**WHAT TO WORK ON:**
Using the records below, count the lines containing "computer" and give only the total.

+++ RECORD EXTRACTS

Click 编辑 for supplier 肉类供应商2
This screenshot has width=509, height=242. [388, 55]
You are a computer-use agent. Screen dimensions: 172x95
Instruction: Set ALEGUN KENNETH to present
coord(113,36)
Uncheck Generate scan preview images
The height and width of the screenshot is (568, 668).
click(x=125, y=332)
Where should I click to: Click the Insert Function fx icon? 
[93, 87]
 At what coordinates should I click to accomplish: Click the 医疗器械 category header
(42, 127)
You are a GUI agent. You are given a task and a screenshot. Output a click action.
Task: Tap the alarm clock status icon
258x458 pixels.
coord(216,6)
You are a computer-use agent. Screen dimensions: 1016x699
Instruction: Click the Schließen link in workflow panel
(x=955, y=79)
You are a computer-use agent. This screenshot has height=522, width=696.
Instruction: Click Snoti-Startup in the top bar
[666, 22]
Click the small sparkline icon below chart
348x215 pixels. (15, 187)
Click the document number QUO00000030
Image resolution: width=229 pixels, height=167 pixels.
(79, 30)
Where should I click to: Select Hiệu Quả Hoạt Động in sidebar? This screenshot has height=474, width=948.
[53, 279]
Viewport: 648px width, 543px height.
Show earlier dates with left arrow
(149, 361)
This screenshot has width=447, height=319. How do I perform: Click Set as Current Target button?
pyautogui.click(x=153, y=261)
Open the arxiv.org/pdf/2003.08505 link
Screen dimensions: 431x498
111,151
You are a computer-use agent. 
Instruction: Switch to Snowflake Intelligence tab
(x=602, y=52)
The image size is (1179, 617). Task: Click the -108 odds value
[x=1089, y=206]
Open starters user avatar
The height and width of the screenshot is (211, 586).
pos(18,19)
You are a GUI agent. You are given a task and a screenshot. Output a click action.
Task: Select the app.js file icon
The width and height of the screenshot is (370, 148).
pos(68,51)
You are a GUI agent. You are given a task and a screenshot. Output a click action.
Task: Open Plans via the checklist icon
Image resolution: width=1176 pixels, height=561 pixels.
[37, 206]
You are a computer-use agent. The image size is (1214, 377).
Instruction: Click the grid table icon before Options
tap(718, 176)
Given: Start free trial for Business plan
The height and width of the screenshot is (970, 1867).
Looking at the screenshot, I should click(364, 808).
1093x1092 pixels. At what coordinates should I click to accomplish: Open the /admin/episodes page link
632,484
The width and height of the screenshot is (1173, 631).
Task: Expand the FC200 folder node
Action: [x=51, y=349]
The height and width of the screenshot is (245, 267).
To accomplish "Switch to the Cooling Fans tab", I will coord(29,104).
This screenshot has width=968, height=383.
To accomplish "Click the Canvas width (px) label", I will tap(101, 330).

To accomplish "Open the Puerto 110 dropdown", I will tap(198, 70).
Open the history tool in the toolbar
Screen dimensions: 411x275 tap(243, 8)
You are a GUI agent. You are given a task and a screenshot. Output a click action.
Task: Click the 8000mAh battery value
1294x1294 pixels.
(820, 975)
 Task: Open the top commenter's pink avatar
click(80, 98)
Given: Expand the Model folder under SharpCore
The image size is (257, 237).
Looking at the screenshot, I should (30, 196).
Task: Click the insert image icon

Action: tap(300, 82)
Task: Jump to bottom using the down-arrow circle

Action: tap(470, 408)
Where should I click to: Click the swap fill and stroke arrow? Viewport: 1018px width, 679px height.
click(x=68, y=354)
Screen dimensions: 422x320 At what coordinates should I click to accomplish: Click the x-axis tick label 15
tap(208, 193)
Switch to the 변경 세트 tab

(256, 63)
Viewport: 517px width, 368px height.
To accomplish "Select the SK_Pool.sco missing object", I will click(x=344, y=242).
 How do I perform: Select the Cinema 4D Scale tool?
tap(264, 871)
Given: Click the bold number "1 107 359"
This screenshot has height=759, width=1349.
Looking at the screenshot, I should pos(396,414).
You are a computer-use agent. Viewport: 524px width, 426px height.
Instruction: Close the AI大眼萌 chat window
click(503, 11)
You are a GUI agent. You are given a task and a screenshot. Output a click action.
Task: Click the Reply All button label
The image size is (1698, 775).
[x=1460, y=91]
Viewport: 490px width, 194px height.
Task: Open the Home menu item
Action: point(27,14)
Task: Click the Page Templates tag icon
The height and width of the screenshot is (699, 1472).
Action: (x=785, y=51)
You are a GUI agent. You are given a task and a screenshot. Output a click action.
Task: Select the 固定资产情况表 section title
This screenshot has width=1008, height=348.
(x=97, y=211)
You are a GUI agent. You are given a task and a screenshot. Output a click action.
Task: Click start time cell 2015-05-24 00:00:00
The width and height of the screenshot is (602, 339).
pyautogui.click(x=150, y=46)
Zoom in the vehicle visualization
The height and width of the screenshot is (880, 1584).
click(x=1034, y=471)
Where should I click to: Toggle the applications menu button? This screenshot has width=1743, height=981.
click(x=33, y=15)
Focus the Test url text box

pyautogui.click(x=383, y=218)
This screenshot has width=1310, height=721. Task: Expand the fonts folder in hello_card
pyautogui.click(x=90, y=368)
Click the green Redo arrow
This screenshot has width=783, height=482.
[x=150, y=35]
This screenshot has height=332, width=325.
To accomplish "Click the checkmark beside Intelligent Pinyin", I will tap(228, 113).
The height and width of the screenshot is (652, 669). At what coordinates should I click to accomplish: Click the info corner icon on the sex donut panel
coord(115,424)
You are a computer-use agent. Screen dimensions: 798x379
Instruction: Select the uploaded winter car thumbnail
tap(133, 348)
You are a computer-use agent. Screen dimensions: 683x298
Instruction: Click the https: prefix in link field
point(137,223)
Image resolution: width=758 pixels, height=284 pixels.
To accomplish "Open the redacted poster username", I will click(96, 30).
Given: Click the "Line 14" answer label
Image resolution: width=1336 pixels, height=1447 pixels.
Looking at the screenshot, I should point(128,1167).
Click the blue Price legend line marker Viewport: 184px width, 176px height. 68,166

++++++

**WRITTEN RESPONSE:**
8